Марина пронзила его яростным взглядом:
— Не надо так улыбаться, товарищ. Вам никто не говорил, что подобные улыбки не делают мужчинам чести?
— Чести… — выдохнул Векавищев. — Берегись, Ильич, сейчас тебя разделают…
Марина пожала плечами:
— Впрочем, если вам нравится выставлять себя дурачками — ради бога. У меня, может быть, и будут проблемы с замужеством, — хотя меня, честно говоря, это не волнует, — но вот у вас точно будут проблемы с уважением окружающих. Не знаю, волнует вас это или нет.
— Молчу, молчу, — сказал Илья Ильич.
— В общем, так, — подытожила Марина. — Елисеев будет находиться в больнице до полного выздоровления. Я думаю, он загнал себя на этой вашей буровой. Загнал добровольно и с полным осознанием того, что делает. Для вас будет лучше уже сейчас назвать мне имена других таких же… ударников соцтруда.
— Других таких нет, товарищ доктор, — серьезно ответил Буров. — Можете мне поверить. Елисеев такой единственный.
* * *
После отбытия Бурова с товарищами Елисеев постучал в кабинет главврача.
— Марина Геннадьевна, позвольте с вами поговорить.
Марина подняла голову от бумаг.
— Слушаю вас, больной. Сядьте. Немедленно сядьте. Теперь говорите.

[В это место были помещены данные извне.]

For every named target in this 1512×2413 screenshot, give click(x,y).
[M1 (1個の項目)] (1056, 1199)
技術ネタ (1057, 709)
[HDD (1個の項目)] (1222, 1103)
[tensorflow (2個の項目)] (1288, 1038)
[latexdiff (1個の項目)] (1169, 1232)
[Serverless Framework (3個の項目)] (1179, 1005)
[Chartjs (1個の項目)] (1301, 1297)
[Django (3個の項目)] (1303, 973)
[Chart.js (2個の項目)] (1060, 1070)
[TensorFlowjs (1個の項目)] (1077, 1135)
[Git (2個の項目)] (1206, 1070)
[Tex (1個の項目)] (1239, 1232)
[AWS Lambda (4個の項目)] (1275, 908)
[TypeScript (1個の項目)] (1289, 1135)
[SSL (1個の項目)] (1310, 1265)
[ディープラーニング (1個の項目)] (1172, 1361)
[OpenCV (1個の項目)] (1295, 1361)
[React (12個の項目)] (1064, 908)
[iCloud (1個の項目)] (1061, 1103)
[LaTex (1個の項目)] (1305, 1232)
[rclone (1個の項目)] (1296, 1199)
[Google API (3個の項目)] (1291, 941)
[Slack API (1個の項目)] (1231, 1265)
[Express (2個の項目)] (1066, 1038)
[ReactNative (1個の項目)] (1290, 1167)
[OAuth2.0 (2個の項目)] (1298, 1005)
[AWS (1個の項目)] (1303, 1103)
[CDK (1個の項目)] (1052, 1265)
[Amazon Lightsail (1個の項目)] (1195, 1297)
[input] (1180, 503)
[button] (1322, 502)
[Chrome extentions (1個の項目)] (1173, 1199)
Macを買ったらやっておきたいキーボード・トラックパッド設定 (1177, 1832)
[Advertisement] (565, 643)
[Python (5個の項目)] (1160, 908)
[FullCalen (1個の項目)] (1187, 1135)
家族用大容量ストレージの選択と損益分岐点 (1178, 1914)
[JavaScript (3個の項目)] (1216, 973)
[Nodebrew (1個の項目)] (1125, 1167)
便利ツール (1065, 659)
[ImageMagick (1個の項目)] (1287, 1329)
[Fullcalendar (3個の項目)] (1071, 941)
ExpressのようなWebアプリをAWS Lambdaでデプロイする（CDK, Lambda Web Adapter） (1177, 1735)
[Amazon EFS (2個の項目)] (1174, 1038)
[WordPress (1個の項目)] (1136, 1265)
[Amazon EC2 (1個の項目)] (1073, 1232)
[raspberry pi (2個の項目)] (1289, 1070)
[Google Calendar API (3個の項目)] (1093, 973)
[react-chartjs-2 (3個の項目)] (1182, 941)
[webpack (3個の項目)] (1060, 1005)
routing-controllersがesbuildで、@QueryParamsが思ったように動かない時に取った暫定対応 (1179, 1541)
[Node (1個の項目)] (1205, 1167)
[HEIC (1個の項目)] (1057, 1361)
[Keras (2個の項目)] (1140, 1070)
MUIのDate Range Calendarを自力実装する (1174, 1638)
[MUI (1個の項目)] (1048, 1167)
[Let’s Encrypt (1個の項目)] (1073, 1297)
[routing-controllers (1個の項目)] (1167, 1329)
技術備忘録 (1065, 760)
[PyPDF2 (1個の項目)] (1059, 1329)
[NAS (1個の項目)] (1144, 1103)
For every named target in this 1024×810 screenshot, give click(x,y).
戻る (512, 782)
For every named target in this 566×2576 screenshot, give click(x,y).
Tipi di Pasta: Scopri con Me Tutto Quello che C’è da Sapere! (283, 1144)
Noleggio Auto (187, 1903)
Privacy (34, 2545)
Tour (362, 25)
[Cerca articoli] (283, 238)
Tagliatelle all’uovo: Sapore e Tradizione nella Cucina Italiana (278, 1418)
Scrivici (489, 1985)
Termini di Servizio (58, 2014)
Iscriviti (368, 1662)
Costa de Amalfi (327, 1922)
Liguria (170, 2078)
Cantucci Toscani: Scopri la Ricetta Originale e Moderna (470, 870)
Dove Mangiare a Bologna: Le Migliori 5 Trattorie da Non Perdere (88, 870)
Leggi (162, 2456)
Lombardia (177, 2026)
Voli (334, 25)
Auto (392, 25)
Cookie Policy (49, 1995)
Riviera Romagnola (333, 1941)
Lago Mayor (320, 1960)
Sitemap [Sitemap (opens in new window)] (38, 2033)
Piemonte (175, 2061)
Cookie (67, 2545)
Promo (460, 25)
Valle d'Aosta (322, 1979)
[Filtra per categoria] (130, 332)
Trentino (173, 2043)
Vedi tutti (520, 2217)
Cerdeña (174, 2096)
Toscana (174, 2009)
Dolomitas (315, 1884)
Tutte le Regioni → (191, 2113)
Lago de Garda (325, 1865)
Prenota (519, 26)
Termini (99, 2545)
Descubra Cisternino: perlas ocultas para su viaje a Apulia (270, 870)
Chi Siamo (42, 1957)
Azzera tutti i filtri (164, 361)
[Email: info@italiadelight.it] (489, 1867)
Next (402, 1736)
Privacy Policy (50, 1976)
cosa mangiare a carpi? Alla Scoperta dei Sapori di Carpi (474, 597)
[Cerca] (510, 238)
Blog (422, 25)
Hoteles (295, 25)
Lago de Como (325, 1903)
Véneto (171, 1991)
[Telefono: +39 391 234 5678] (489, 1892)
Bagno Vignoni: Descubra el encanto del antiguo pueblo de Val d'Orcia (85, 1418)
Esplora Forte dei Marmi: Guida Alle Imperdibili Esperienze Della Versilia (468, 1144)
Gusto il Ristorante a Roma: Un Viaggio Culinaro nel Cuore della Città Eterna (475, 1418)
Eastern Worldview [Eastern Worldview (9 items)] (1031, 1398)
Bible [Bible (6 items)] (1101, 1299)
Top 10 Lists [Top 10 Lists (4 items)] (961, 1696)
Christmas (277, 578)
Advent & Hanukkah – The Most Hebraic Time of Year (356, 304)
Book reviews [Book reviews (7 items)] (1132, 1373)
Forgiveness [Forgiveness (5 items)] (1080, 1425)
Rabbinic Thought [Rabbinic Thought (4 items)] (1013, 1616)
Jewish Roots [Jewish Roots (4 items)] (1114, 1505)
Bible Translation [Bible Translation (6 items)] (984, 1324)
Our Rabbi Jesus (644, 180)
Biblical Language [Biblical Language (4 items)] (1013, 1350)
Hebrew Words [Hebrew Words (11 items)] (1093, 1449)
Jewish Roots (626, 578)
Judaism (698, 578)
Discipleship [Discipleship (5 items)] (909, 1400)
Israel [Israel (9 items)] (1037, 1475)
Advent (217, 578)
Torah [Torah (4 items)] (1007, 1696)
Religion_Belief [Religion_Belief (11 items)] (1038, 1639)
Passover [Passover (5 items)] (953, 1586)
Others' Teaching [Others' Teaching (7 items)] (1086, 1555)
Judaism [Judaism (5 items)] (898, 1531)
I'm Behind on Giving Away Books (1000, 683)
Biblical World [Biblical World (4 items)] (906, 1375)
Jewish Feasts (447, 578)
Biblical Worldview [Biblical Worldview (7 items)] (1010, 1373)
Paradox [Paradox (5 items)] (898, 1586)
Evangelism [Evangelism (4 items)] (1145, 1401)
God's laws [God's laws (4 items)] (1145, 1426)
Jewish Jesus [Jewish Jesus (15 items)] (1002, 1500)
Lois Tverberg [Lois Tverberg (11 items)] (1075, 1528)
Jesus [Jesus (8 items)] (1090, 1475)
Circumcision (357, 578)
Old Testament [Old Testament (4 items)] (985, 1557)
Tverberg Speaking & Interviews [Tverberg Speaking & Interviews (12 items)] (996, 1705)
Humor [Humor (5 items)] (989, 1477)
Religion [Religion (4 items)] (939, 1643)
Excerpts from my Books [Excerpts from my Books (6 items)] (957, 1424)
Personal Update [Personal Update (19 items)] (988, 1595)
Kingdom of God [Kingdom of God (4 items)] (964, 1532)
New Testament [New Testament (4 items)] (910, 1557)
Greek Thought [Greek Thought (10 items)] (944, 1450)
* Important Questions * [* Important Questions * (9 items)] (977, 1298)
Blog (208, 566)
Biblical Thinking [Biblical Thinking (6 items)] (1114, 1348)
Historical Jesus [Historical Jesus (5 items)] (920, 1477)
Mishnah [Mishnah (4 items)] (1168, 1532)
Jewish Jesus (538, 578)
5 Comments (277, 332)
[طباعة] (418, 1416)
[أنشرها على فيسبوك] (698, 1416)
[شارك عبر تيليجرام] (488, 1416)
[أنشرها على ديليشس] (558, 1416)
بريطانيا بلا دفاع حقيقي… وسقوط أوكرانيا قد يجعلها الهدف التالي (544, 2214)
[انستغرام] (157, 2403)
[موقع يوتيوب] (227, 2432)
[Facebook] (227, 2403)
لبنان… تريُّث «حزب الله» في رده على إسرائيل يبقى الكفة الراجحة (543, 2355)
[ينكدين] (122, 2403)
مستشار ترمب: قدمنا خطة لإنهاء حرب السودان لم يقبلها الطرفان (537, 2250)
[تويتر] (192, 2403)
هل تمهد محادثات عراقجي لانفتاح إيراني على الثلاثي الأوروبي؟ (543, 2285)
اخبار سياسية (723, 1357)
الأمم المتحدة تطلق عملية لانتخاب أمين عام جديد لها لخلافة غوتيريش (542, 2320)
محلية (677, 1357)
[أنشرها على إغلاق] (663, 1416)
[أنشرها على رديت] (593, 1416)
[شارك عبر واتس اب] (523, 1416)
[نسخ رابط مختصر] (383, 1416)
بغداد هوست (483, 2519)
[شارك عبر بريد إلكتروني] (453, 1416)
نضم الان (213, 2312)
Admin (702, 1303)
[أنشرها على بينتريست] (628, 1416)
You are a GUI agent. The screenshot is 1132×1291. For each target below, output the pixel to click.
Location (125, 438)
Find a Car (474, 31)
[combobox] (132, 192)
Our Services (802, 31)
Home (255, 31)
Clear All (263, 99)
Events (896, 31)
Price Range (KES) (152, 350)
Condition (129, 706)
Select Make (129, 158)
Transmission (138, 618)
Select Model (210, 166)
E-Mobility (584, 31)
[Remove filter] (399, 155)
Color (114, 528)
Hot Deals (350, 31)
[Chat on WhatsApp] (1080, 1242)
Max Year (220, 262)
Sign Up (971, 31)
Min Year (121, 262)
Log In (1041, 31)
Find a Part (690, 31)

— Марина Геннадьевна, я готов к выписке.
— Не может быть и речи, — отрезала она. — В прошлый раз у вас, по крайней мере, хватило сил спуститься на землю. В следующий раз вы можете рухнуть с высоты. Желаете непременно переломать себе кости? Отличная будет помощь народному хозяйству. Сядете на шею государству, инвалид, не способный ни ходить, ни… ничего! Вы этого добиваетесь? Может быть, участь парализованного кажется вам заманчивой?
Однако Елисеева сбить с пути оказалось практически невозможно.
— Меня ждут на работе. Обещаю не перерабатывать, ложиться спать вовремя и есть витамины каждый раз, как предоставится такая возможность. Могу даже заготовить на зиму морошку и предъявить вам в банке.
— На выписку не рассчитывайте, — повторила Вдовина.
— Еще раз говорю вам, меня ждут… Кроме того, есть еще одна причина. Вы мне нравитесь.
— Ну нет, — протянула Марина. — Этот номер не пройдет. И думать забудьте. Я на подобные глупости не поддаюсь.
— Вы меня неправильно поняли, — серьезно сказал Георгий. — Вы мне действительно нравитесь — как женщина. Я вот книжку читаю, а думаю про вас. Пробовал чертеж один сделать, не смог.
— Простите, что все это значит? — нахмурилась Марина.
Она ожидала какого угодно ответа, только не того, что дал ей Елисеев:
— Мне нужны сутки, чтобы сказать вам все определенно.
* * *
Илья Ильич Авдеев нечасто разлучался со своей семьей, но тут, конечно, случай был исключительный: подвернулась хорошая путевка в Сочи. У маленького Витьки развивался рахит, нужно было срочно везти его на море, которое считалось панацеей от всех детских хворей и болезней. Марта уезжала неохотно — скорее из чувства долга, чем предвкушая отдых.